As I described before the mechanics of Hook are pretty simple, pull all the wires back without any of them colliding with each other. The puzzles start out pretty simple, literally just clicking any of the buttons in any order will solve them, but after that new mechanics start getting dropped in every 10 puzzles or so to spice things up a bit. Most of these additional mechanics come in the form of ways to block off paths however there’s also a few that break the line, forcing you to retrace the paths again. It would be easy enough to brute force the puzzles however if you make one mistake (or 3 in the later ones) the puzzle refreshes, forcing you to restart from the beginning.
There’s a pretty simple algorithm you can use to beat every one of the puzzles contained within this game although executing it may be a little easier said than done. What you first need to do is find the line that can be moved first, usually one without anything blocking it. Then you need to block off all other paths so that only it gets moved. Then from there it’s simply an iterative process to eliminate the rest of them. Using this process I was easily able to breeze through all 50 puzzles in just over an hour, something that many other reviewers have been able to do. This is probably one of those games that could benefit immensely from a level editor and Steam Workshop integration as I’m sure the community would be able to come up with infinite puzzles that would be orders of magnitude more difficult than the default set.

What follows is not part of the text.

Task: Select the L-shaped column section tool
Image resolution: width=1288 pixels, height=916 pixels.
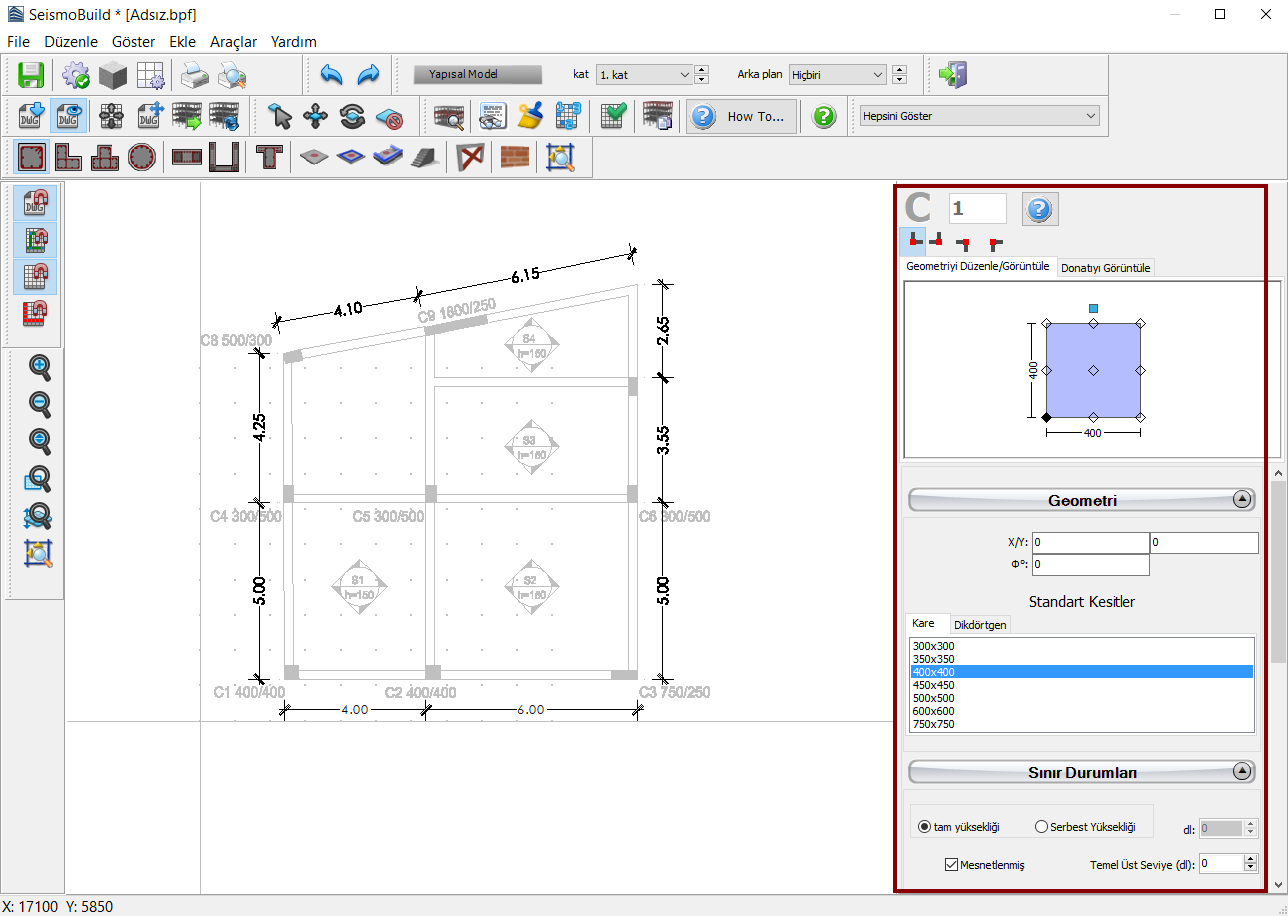Action: (x=69, y=157)

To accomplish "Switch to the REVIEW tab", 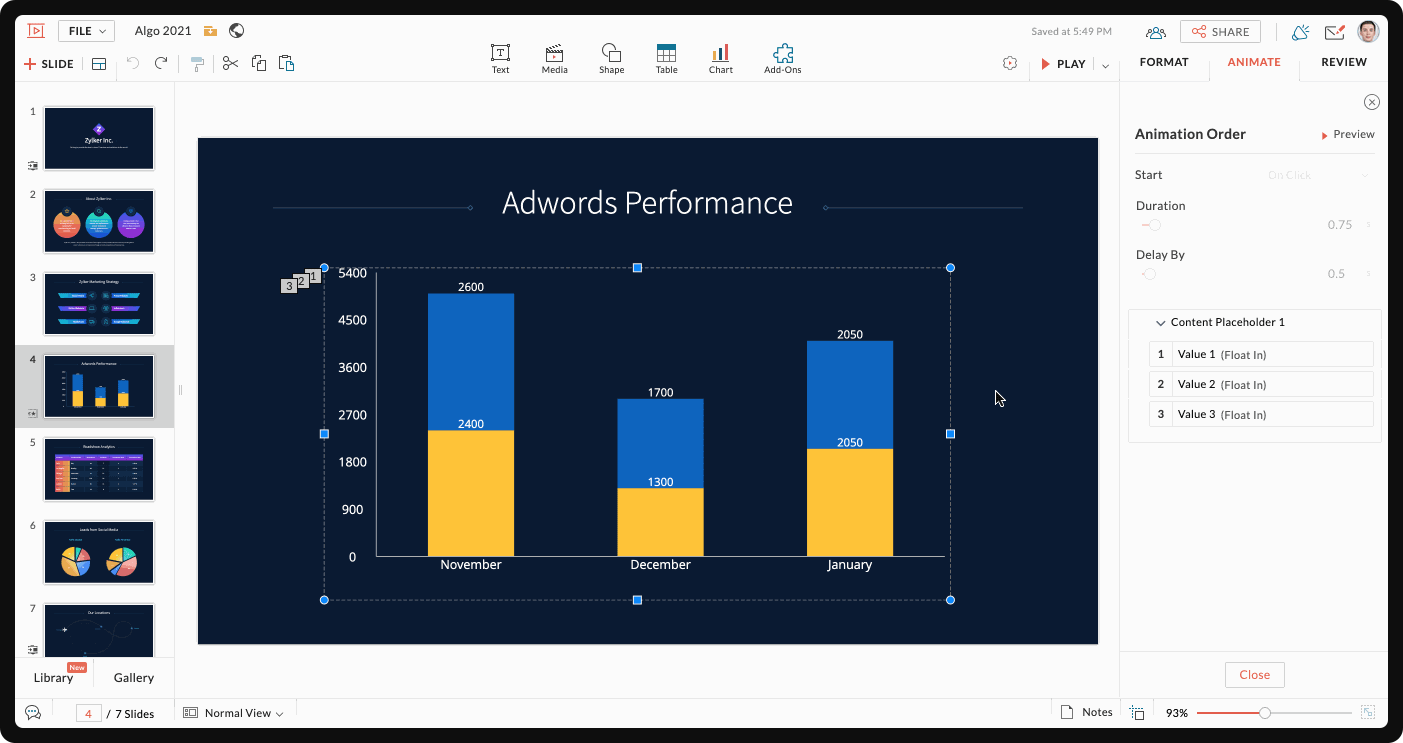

Hook is a great little puzzler with an unique mechanic. The puzzles, whilst not especially challenging, are rewarding enough that I felt compelled to blast through them all in one sitting. It’s shortness is something of a detraction, especially considering that the addition of a level editor and a way to share user created levels would ensure a near endless supply of content. Still for the asking price I don’t think anyone will really mind the lack of content as $1 for 1 hour of entertainment is pretty good by anyone’s standards.
Hook is available on iOS, Android, Windows Phone and PC right now for $0.99 on all platforms. Game was played on the PC with a total of 1 hour playtime.